Gambling occurs whenever anyone stakes something of value, such as money or merchandise, on the chance of winning a prize. It may take place in casinos, racetracks, church halls, sporting events and on the Internet. Some people use a card game, a board game or a dice game to gamble. Others bet on sports, TV shows or the outcome of a political campaign.
Almost everyone has gambled at some point in their lives. But for some, gambling becomes a problem that can lead to serious financial problems and even bankruptcy. It’s important to know the signs of a gambling addiction and to get help as soon as possible.
Some people may start gambling as a way to relieve stress or take their mind off daily concerns, while others are attracted to the high levels of excitement and euphoria associated with certain games. These sensations can be triggered by the brain’s reward system, and may provide a temporary mood lift. In addition, the dream of a big jackpot win can also drive some players to gamble.
The risks of gambling include the potential to lose large sums of money and the possibility of becoming addicted to the game. Some people are at risk for developing a gambling problem because of family history, psychological trauma, social inequality or other factors. Symptoms of gambling disorder can begin as early as adolescence or later in adulthood, and women are more likely to develop the problem than men.
While some people can stop gambling on their own, many need treatment to do so. Several types of therapy are used to treat gambling disorders, including cognitive behavioral therapy (CBT) and psychodynamic therapies. Other treatments involve group therapy and family therapy, as well as marriage, career and credit counseling.

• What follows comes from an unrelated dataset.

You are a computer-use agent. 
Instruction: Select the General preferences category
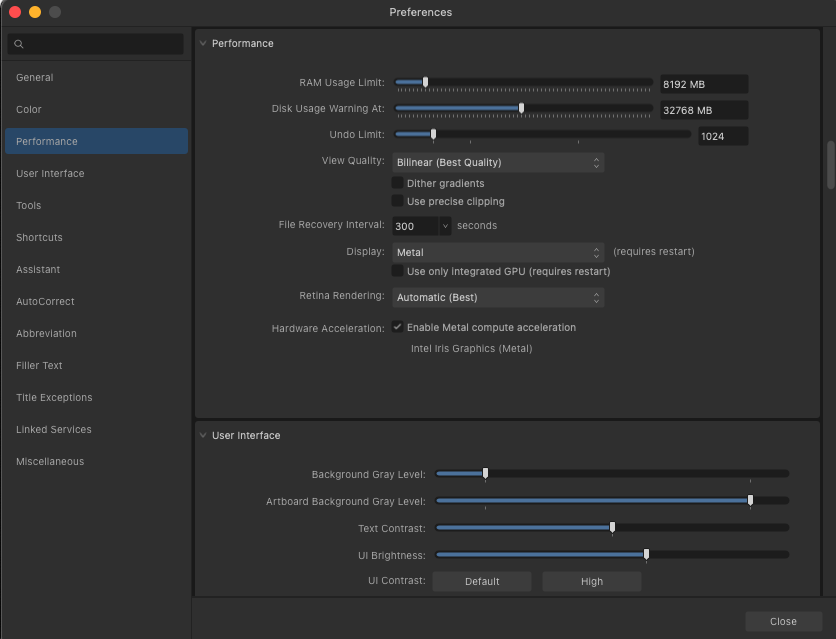(35, 78)
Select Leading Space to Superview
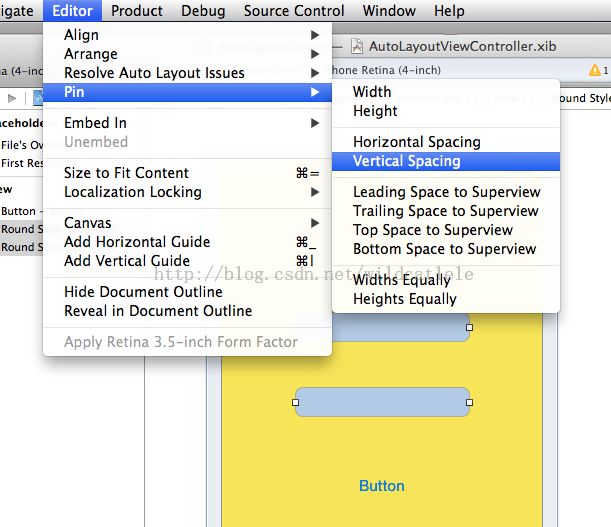The width and height of the screenshot is (611, 527). pyautogui.click(x=446, y=192)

Research suggests that a combination of approaches is most effective in treating gambling disorder. For example, CBT teaches individuals to resist their impulses and practice healthy coping strategies. It also helps them confront irrational beliefs, such as the notion that a string of losses or near misses, such as two out of three cherries on a slot machine, signal an imminent win. In addition, a number of different medications are available to treat gambling disorder. These medications are designed to affect neurotransmitters in the brain that regulate motivation and emotion, and they can be combined with CBT to increase effectiveness.

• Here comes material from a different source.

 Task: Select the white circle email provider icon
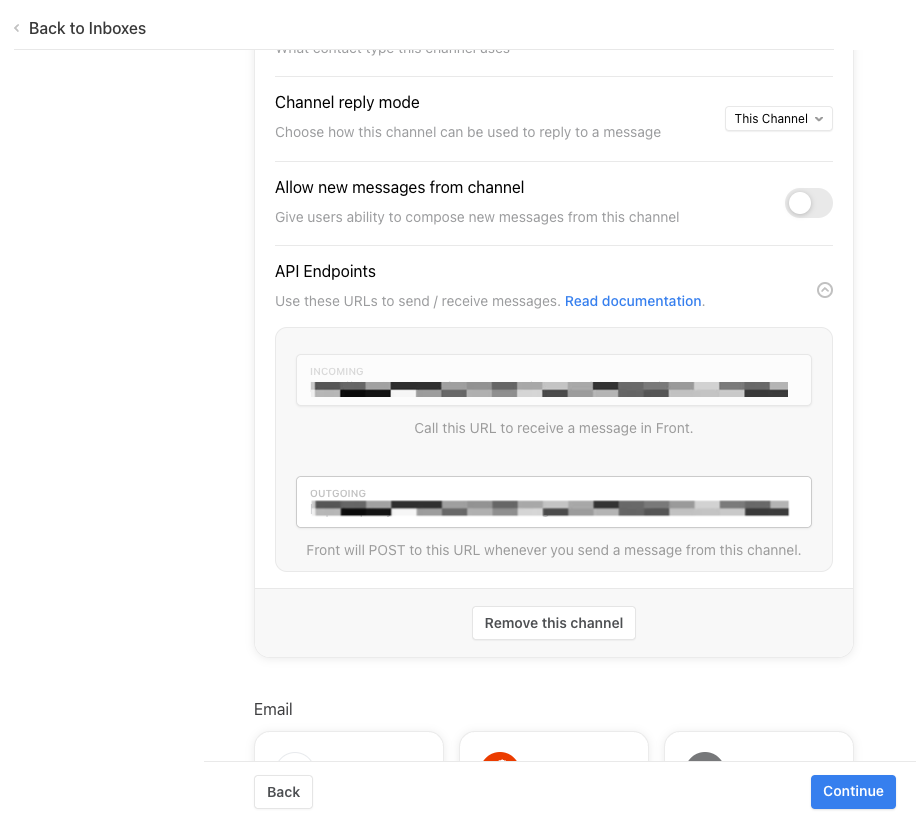click(x=295, y=757)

Many people find that support groups are useful in helping them deal with their gambling addiction. Among these are Gamblers Anonymous, which is based on the 12-step program of Alcoholics Anonymous. The organization offers free meetings in person and over the Internet, as well as a telephone hotline and online chat rooms for support. It also provides information about available treatment options and a directory of gambling counselors. A good starting point for people seeking treatment is to speak with their physician or therapist. They can refer them to a specialist in the area of gambling disorder.